Lars,
I'd suggest a couple more interventions.
1. First of the suggestions below, I'd avoid subsampling in your case.
The reason being that if you remove observations representing a
particular class you will bias the intercept unless you also weight
the observations back to the population propensities, and even if you
do that, you will still be reducing the statistical evidence you have
about the probability of your response (or lack of it) under different
circumstances.
2. To mediate the risk of over fitting due to few responses, I'd
eliminate predictors that would be likely to be overly influenced.
For instance an indicator variable that had fewer than 5% or 10%
positives. It would be easy for two unlikely categories (your
response and the low propensity indicator) to not end up with a
representative intersection. The same can be said for many variable
interactions. Even with two "continuous" variables, if the
"continuity" gets sparse on the high or low ends those ends can be
unduly influenced by chance coincidences with your infrequent
response.
Just my two cents. Hope it helps.
--
Best regards,
David Young
Marketing and Statistical Consultant
Madrid, Spain
+34 913 540 381
http://www.linkedin.com/in/europedavidyoung
http://www.telefonica.net/web2/davidyoung
Sunday, September 14, 2008, 5:14:28 PM, you wrote:
AR> This is more of a problem of "imbalanced training set" (google this term
AR> for scientific articles) than small samples.
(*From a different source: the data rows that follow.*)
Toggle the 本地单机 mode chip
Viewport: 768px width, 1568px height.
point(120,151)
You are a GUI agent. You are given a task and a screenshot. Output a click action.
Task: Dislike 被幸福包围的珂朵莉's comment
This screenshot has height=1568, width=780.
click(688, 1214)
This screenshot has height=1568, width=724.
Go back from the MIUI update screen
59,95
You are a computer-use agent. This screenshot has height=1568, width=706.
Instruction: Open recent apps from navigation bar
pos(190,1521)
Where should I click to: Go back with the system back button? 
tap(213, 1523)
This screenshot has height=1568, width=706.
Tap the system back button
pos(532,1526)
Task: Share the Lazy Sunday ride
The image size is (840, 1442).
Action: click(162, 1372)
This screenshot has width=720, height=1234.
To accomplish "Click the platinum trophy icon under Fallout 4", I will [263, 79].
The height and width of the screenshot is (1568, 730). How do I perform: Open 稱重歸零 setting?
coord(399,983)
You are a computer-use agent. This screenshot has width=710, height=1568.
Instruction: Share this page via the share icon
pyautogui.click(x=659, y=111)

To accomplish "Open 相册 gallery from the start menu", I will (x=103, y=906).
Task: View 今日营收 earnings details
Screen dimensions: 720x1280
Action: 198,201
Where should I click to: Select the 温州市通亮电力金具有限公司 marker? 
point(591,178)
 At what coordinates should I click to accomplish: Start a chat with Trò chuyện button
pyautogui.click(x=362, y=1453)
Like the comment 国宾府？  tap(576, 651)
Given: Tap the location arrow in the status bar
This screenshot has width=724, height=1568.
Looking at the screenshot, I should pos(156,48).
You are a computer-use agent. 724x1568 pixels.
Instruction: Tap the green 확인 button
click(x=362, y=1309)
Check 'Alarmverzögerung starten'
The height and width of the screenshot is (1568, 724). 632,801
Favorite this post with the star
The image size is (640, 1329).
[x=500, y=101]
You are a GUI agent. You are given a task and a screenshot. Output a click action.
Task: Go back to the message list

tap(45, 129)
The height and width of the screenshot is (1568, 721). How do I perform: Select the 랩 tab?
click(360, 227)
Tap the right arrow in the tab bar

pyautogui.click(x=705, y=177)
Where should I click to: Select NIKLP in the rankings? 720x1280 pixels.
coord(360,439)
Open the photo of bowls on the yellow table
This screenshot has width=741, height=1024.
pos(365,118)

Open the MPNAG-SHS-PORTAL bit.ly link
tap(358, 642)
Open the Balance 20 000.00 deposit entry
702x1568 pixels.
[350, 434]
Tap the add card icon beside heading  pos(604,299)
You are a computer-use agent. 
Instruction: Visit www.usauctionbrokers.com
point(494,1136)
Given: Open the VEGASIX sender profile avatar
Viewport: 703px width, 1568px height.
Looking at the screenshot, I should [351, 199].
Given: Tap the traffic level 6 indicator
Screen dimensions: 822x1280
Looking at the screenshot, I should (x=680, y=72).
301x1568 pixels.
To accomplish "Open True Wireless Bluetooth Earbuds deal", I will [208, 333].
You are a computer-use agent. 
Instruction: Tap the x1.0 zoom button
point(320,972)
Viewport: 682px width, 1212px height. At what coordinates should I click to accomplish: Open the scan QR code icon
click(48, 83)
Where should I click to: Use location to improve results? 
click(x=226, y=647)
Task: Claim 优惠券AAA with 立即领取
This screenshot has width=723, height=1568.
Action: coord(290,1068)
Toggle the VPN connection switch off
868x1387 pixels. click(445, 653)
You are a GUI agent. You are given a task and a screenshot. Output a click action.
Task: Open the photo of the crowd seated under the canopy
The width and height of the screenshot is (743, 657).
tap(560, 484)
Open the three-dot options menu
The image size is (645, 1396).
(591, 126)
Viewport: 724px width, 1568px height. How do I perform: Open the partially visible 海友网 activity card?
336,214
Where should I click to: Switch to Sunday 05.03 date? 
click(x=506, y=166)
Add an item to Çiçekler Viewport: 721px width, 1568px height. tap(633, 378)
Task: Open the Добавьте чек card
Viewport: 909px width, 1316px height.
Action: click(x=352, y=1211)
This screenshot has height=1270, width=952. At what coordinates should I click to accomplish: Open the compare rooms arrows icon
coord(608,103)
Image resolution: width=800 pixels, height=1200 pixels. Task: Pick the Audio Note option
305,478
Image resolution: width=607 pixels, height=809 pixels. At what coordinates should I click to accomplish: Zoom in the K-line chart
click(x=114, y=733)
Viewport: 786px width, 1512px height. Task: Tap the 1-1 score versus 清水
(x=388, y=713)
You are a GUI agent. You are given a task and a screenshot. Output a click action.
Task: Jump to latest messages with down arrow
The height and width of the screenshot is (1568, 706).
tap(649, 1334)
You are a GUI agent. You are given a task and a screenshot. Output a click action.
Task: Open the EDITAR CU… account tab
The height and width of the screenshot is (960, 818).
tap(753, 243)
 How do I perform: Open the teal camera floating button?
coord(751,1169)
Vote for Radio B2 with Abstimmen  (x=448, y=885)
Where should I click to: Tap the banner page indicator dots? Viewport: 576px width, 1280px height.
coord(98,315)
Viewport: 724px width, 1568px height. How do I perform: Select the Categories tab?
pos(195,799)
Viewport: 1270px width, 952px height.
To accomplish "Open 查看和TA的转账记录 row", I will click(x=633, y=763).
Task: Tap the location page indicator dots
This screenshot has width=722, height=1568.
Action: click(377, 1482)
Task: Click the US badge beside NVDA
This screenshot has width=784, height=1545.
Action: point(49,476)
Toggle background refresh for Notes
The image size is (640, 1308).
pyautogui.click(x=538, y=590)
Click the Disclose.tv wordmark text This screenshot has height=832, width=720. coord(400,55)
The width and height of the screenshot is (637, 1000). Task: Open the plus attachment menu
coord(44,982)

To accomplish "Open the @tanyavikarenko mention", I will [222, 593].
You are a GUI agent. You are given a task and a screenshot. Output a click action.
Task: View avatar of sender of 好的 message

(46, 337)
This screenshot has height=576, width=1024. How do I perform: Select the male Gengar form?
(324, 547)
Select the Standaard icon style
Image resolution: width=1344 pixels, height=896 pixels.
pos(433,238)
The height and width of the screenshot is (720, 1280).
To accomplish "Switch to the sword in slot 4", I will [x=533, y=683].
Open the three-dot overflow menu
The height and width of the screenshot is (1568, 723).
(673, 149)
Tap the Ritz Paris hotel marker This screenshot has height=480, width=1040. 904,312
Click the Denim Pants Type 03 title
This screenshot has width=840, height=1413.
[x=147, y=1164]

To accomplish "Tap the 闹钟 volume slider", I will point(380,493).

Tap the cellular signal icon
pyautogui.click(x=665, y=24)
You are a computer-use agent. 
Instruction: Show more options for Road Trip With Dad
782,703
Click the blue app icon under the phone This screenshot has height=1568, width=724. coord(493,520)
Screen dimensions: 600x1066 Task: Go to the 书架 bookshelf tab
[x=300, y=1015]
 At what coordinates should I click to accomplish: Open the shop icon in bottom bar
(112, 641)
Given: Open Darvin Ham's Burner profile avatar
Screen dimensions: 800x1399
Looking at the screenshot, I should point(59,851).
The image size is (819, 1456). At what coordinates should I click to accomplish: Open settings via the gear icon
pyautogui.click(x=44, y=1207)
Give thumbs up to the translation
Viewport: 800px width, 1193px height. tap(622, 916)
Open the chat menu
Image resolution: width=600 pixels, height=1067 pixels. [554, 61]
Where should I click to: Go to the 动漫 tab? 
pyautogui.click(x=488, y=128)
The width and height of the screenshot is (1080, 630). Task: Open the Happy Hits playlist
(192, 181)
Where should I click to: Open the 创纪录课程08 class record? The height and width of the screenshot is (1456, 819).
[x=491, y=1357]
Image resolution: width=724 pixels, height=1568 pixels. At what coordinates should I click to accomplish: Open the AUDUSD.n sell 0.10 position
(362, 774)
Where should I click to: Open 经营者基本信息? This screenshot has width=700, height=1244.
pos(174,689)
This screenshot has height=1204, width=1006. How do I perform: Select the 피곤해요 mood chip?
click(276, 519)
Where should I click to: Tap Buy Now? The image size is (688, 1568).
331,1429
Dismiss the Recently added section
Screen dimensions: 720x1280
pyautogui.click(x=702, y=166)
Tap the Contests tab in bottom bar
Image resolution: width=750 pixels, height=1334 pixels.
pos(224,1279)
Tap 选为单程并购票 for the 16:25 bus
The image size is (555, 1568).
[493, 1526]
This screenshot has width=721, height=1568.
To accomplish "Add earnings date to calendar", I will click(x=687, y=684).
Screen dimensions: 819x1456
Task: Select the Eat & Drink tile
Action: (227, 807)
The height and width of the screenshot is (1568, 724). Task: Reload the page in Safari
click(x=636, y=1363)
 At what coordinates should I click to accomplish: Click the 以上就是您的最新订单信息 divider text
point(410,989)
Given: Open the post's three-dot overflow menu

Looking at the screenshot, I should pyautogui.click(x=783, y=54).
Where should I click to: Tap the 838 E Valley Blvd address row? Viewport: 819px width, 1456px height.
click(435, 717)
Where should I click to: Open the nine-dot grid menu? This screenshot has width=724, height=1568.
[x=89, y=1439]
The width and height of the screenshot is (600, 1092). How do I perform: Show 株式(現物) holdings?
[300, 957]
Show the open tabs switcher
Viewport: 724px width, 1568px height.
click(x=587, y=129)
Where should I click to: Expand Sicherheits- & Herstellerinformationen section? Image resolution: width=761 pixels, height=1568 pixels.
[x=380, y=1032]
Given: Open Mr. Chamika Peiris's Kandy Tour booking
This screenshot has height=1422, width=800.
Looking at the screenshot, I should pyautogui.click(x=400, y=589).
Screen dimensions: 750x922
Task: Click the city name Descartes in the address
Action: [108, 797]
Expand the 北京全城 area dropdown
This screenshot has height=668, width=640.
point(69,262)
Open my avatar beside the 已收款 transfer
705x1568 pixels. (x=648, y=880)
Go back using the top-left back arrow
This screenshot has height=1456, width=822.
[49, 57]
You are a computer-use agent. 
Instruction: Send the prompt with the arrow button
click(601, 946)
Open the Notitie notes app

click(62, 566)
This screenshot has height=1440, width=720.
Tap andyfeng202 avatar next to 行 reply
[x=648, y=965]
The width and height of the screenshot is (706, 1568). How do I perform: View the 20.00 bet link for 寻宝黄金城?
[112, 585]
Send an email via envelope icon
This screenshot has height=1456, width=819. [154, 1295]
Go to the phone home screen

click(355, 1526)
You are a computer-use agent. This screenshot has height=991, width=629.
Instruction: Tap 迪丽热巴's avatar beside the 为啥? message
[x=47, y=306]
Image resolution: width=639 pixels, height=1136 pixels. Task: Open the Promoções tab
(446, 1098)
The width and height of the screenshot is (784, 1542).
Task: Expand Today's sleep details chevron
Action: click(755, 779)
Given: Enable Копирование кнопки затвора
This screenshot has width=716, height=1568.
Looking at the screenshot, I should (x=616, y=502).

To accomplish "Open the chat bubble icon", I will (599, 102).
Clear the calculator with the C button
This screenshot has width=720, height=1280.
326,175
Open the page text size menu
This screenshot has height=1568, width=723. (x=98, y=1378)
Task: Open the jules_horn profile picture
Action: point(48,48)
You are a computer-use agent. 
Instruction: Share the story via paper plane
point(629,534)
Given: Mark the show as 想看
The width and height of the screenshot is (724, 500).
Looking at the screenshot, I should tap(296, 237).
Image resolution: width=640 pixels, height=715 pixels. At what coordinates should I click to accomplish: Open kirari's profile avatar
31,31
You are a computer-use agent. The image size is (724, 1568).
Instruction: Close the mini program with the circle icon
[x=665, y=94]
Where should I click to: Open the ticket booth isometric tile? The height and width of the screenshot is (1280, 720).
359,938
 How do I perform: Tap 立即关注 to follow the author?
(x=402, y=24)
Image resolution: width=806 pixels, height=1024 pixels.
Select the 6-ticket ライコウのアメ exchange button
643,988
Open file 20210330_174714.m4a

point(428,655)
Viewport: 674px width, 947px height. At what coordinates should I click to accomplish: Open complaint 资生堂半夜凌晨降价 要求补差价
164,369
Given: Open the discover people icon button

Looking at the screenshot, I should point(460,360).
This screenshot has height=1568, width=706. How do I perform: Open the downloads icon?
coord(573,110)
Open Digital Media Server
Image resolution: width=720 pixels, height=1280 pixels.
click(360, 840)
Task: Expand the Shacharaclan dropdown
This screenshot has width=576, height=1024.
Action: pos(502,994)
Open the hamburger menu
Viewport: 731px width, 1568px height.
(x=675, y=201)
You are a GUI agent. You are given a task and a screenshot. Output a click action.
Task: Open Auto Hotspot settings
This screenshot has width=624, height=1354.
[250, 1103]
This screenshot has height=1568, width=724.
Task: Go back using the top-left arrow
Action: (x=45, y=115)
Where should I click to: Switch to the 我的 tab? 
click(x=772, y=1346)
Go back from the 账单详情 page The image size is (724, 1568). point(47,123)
AR> Here are some possible solutions:
AR> 1) Subsample from the more abundant class. Easiest to implement.
AR> 2) Weight samples from the rare class more highly. I believe most
AR> softwares has a weighing option for logistic regression.
AR> 3) Use a cost function that penalizes incorrect classification of
AR> samples from the rare class more.
AR> They all involve some arbirtary choice (proportion to subsample, weight,
AR> cost function).
AR> Once you have the prediction equations, you may have need to incorporate
AR> the prior information that responses are rarer than non-responses,
AR> before you apply it on the test set.
AR> Regards, Adai
AR> Lars Chi wrote:
>> Hi,
>>
>> I'm working on a classical classification problem for a marketing
>> application (predicting response to a mailing campaign). The problem is not
>> only that the response rate is low (2.26%) which is not rare to find in this
>> type of applications, but the sample size is small (only 5,653 instances –
>> including both responses (128) and non-responses (5,525)). The number of
>> predictors in my data set is ~ 50.
>>
>> If possible, I'd like to have your opinion regarding how to approach this
>> problem. In particular, I believe this data set is small to split it into
>> train and validation. So I considered, performing under-sampling to obtain a
>> 10% response and used Logistic Regression with a Stepwise selection and
>> cross-validation error as the selection criterion. Is there any alternative
>> approach you would think may work better?
>>
>> Many thanks in advance for your help.
>>
>> Kind Regards,
>>
>> Lars.
|